## EXERCISE
Carry on the commentary on Kate Winslet's panel remarks about Woody Allen, picking up after its final sentence.

## SOURCE DOCUMENT
A tweet capturing the seemingly muted horror of Winslet’s co-panelists—including Margot Robbie, Saoirse Ronan, Annette Bening, and Jessica Chastain— went viral. But it’s worth examining the clip more closely.


Winslet raved:

Woody Allen is an extraordinary writer and he’s obviously known for having created extraordinary roles, very powerful, complicated roles for women for many, many, many years and to join that lineage of incredible actresses made me feel terrified and also immensely privileged, and it was a responsibility as well.

She went on to talk about Allen’s “effervescence” and “enthusiasm” as the five other white women politely glared at her. As dismaying it is to hear people continue to rave about a famed alleged sexual predator, it’s not shocking to hear from Kate Winslet, who has been singing Allen’s praises since she joined the cast of Wonder Wheel.

Not only has Winslet discussed the process of ignoring sexual abuse allegations in order to work with Allen and tried to claim that “on some level, Woody is a woman,” but she has also randomly and inexplicably commended Roman Polanski as well—all while condemning Harvey Weinstein, whose real sin appears to be acting “rude” and not being “well-behaved.” So sure, it’s crazy and gross and extremely hypocritical that Winslet is still out here trying to defend Allen and his art.

But there are two other real problems with the clip. The first, obviously, is that the questioner is asking inane things about the “tone” of Wonder Wheel as if Woody Allen is just another director. It’s hard to find a better example of media complicity. The second is the fact that none of the other people on the panel actually call Winslet out.

## AVAILABLE DATA
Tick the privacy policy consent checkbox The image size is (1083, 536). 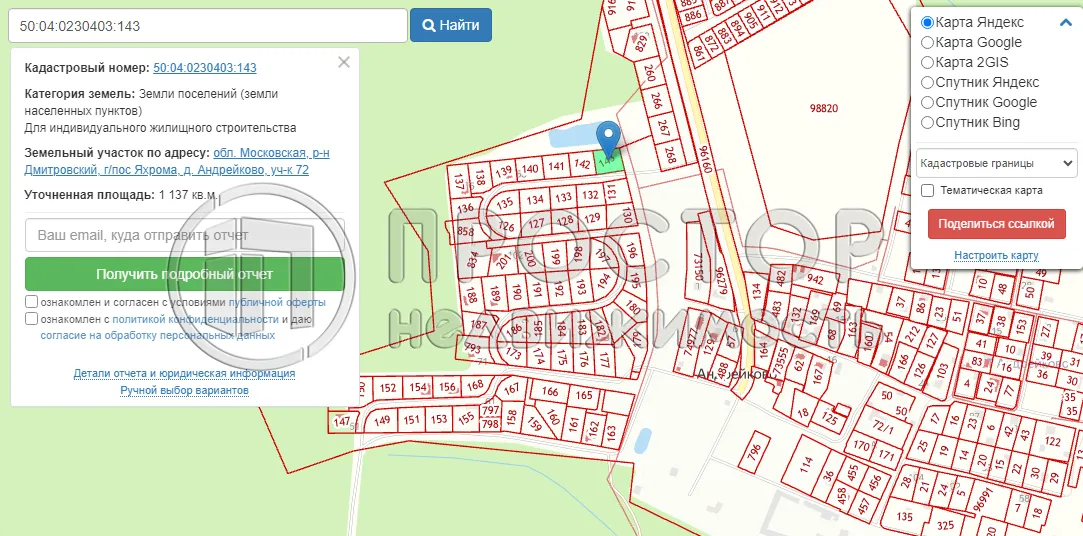click(x=32, y=319)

## ANSWER AREA
It’s an interestingly and hilariously transparent moment of paralysis, one that has earned the other white women and their funny faces praise on the internet. Clearly the rest of the women are skeptical of Winslet’s claims—they might even be maddened at the assertion that Allen has “obviously” created great roles for women considering his past abuse. They clearly don’t want to go down this road with Winslet, but Winslet continues to drag them to hell, unfazed. (Poor Jessica Chastain gets singled out when Winslet refers to working with Aaron Sorkin, who wrote and directed the movie Chastain is currently promoting.)

But these women are also not doing shit about it. They’re just sitting there not visually affirming her. No one is actually questioning Winslet (that we know of, since the clip is only a four minute excerpt). And it’s that silence that’s the most damaging, a symbol of the intricate system that allows sexual harassment to be so rooted in Hollywood.


Calling Winslet out would have obviously been controversial, and difficult. But this is a moment that requires difficult decisions. All we see here are five white women desperate to be seen as not complicit in the praise of an alleged sexual predator, making funny faces at Kate Winslet but ultimately doing nothing about it. Just a lot of tense air with nothing to actually show for it. But I’m sure they will all look great in black, the official color of protesting sexual harassment in Hollywood, at the Golden Globes.